August 24, 2008

One Wonderful Sunday (1947 film)

Directed by Akira Kurosawa. Written by Keinosuke Uegusa and Akira Kurosawa.

Now why doesn't this movie get more play on TCM?

In the years immediately following WWII, Japan is still pulling itself together amidst bombed out streets and economic recession. A young couple, too poor to get married, meets every Sunday to do whatever they can on as much pocket change as can be spared.

There's a lot of sentiment in this study of the sunken middle class, where full-time workers can't afford to live by themselves, let alone with each other, but it's handled with intelligence and a keen eye for detail. And there's some wonderful contrasts of the increasingly disparate classes, like a scene where the man wants to visit an old friend in a cabaret, only for the staff to mistake him as a beggar, immediately followed by a chance encounter with a filthy, homeless war orphan who, instead of begging for or stealing a rice ball, flips a few bills from a large wad of cash in an offer to buy it.

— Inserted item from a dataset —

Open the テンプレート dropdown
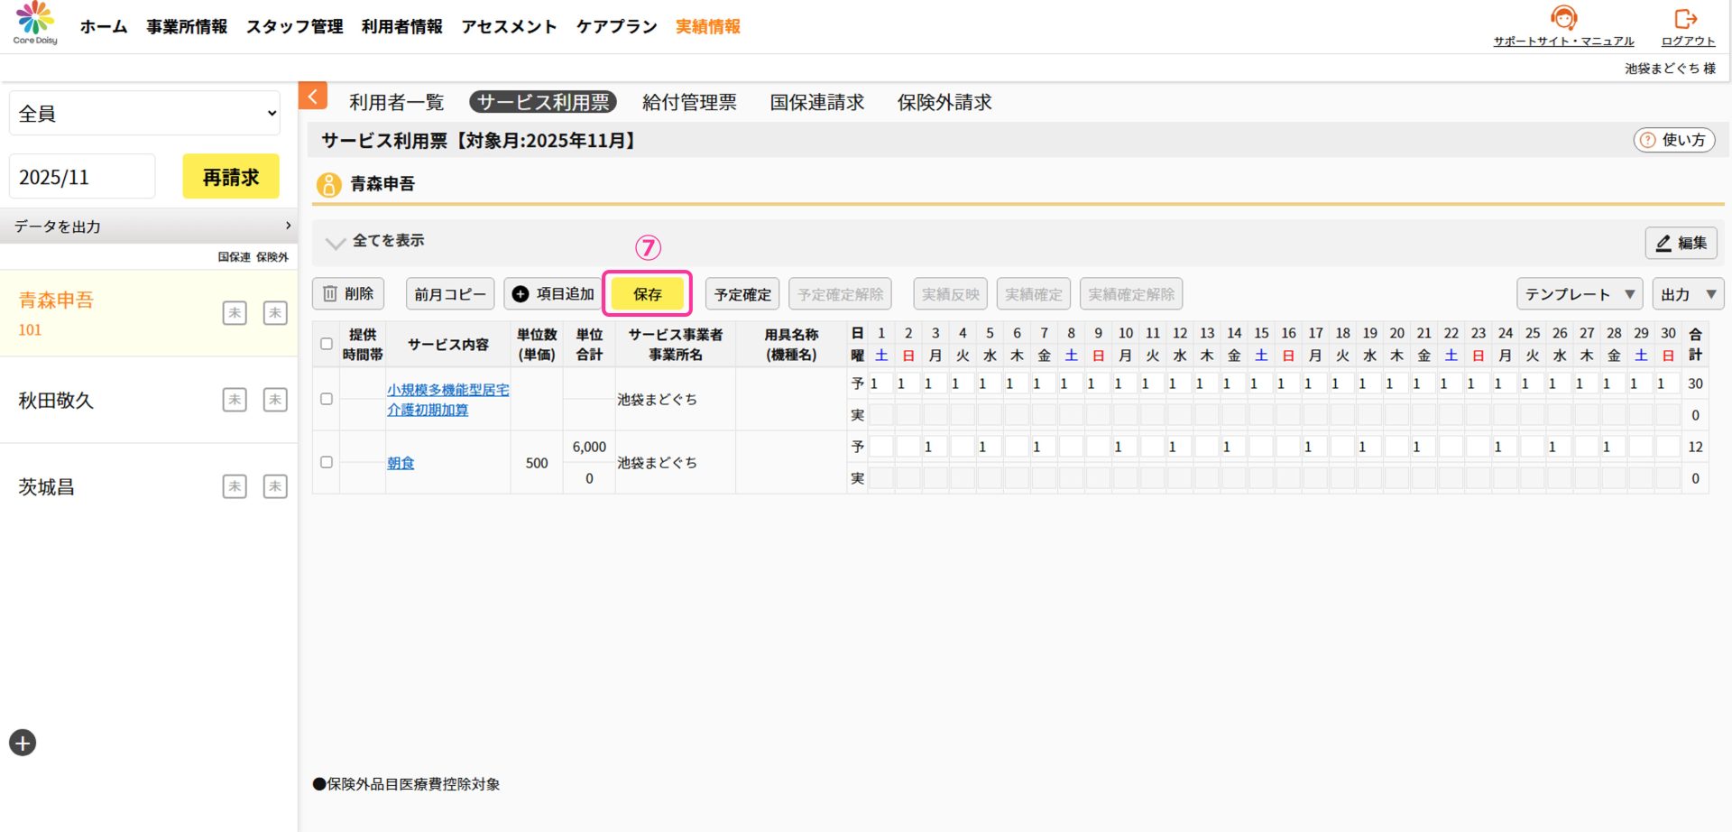1732x832 pixels. (1579, 294)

The couple is played with all the foibles of a real couple - saying the wrong thing, missing a signal, opposing views - mixed with the genuine passion of everything turning gold at the sight of the other's smile. Isao Numasaki shines as Yuzo, a blunt yet fiercely compassionate war veteran who can't help but see signs all around of just how far he's fallen. Masako, played by the delightfully surprising Chieko Nakakita, is hope personified. Everything is a golden opportunity to her, a chance for things to move up. She's the type who sees a hole in her shoe and laughs that it will help the rain water drain out faster.

It's their conflicting (and sometimes reversed) views of the world that drive the story as they struggle to make their day worth while on 35 yen (less than a buck). They go to a zoo that's quickly rained out. They check out multiple housing options; one they can't afford, one they're not desperate enough for. They try to attend a concert, but scalpers pick up all the tickets and raise the price.

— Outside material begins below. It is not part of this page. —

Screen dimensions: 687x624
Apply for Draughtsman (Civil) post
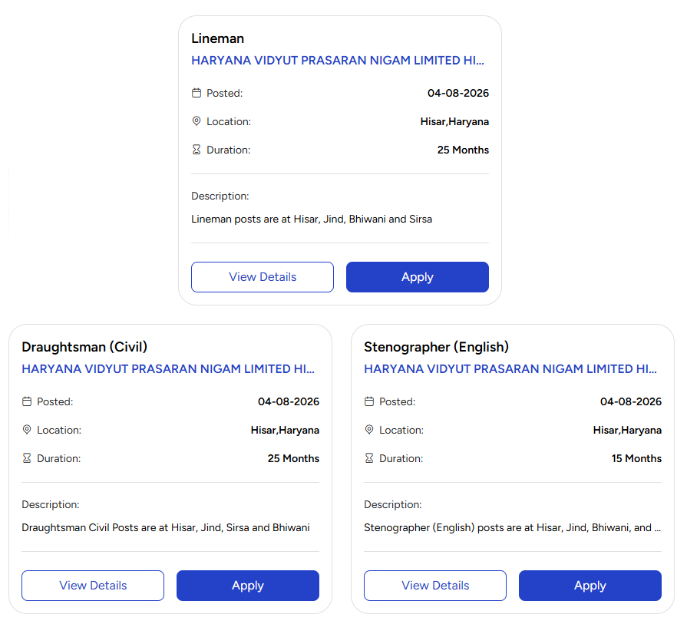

There's a melancholy nature to these troubled chapters, but the rich cinematography that captures all the dirty pores and frayed clothes also reveals the twinkling eyes and bright smiles as little elements of whimsy poke through the grime and make everything feel worth while.

I've seen other reviewers compare this to the works of Capra because of its humanity and sentimentality. I highly agree, but there's also some great comparisons to make with the works of Chaplin. Like the way a tiny moment can pick them up out of the darkest depression, or the constant exposure of classism, or the ambiguous ending where their story ends much as it began.

Albeit richer with the experience of another day.


Anthony Williams said...

That actually sounds pretty intriguing. Still upset by the lack of Samurai, though.

NoelCT said...

I hear a samurai was supposed to pop in at the end to lead a rebellion against the upper class, but he was cut due to poor pacing.